---- Recorded information
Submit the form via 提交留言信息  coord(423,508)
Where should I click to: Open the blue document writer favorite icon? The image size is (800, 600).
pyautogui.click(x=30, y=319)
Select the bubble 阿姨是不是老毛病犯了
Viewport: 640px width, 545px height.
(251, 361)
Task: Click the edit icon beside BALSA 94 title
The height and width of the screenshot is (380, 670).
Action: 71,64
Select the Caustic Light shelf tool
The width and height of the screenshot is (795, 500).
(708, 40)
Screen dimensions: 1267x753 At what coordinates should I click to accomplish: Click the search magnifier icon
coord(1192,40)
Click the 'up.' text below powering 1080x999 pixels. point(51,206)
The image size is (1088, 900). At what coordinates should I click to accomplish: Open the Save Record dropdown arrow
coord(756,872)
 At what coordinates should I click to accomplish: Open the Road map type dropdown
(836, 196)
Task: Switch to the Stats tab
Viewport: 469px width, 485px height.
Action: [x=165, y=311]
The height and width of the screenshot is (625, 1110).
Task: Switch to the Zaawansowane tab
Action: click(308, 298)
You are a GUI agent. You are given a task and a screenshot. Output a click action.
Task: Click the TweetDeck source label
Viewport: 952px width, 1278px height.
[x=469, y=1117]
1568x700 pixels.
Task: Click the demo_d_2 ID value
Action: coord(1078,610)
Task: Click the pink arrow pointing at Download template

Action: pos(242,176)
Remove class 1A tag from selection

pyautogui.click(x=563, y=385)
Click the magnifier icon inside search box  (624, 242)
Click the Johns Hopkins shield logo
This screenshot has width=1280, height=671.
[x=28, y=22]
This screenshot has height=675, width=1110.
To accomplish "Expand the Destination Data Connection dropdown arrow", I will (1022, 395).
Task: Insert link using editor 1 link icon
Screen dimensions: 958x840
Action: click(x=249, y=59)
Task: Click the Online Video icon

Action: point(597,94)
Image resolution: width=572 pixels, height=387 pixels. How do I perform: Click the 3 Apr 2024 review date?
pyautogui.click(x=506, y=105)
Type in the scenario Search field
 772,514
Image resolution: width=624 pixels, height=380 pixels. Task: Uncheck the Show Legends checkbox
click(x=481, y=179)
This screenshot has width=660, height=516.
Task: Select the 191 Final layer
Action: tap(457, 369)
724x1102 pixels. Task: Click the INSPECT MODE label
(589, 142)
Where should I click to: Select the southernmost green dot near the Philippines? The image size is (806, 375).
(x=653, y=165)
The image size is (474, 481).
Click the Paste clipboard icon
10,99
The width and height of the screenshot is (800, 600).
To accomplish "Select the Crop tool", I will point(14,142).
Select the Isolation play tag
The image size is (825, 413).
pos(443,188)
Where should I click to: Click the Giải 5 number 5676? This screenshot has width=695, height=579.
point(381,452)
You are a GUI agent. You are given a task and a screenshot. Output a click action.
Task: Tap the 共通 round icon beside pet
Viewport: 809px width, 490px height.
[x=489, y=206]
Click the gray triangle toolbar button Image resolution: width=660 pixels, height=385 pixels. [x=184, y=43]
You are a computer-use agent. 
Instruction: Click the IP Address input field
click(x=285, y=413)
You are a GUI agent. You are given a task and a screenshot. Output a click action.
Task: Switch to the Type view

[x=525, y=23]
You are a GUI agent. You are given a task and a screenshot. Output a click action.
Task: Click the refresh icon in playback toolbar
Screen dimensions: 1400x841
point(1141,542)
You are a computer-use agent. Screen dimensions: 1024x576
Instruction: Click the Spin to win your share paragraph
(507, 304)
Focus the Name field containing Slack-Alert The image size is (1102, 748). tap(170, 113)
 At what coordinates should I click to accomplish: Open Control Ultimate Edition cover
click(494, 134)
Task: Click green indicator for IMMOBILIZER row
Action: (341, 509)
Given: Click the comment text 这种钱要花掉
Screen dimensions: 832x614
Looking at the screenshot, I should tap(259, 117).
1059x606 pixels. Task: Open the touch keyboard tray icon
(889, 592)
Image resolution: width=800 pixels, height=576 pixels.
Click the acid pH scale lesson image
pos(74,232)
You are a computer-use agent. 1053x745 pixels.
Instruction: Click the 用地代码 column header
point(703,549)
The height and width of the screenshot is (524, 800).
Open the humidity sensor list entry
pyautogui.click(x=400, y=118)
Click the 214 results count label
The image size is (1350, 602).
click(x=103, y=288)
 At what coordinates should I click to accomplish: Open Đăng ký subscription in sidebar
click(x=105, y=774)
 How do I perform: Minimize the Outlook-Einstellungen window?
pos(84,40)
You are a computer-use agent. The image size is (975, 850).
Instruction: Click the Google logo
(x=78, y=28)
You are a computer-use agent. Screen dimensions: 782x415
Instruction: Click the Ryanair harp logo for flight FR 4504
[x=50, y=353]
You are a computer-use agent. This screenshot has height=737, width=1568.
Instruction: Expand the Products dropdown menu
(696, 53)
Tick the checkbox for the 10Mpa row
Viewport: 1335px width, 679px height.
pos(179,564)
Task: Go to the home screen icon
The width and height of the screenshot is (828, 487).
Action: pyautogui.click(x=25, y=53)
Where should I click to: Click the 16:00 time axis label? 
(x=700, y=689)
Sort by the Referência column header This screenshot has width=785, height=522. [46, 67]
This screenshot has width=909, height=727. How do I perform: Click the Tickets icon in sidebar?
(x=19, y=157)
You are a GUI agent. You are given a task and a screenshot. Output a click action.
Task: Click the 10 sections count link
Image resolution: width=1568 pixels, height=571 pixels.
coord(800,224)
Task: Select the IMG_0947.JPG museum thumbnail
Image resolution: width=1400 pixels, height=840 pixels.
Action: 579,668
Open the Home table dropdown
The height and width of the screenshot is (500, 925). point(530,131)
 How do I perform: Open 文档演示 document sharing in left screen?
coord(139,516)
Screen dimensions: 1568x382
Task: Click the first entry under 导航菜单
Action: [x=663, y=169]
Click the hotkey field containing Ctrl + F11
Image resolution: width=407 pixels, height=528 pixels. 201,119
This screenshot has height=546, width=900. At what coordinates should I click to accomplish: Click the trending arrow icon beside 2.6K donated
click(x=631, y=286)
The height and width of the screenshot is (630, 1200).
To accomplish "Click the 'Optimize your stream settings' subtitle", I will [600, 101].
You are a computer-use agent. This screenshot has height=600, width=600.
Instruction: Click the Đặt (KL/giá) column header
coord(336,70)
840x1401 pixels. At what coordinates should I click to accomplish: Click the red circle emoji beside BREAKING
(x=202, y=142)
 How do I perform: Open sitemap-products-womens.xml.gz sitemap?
--------
Directions:
With both ends included, please retype exactly the lines from the line containing "Image resolution: width=1568" to the final line of the data.

Your solution:
Image resolution: width=1568 pixels, height=571 pixels.
coord(800,224)
Task: Select the IMG_0947.JPG museum thumbnail
Image resolution: width=1400 pixels, height=840 pixels.
Action: 579,668
Open the Home table dropdown
The height and width of the screenshot is (500, 925). point(530,131)
 How do I perform: Open 文档演示 document sharing in left screen?
coord(139,516)
Screen dimensions: 1568x382
Task: Click the first entry under 导航菜单
Action: [x=663, y=169]
Click the hotkey field containing Ctrl + F11
Image resolution: width=407 pixels, height=528 pixels. 201,119
This screenshot has height=546, width=900. At what coordinates should I click to accomplish: Click the trending arrow icon beside 2.6K donated
click(x=631, y=286)
The height and width of the screenshot is (630, 1200).
To accomplish "Click the 'Optimize your stream settings' subtitle", I will [600, 101].
You are a computer-use agent. This screenshot has height=600, width=600.
Instruction: Click the Đặt (KL/giá) column header
coord(336,70)
840x1401 pixels. At what coordinates should I click to accomplish: Click the red circle emoji beside BREAKING
(x=202, y=142)
 How do I perform: Open sitemap-products-womens.xml.gz sitemap?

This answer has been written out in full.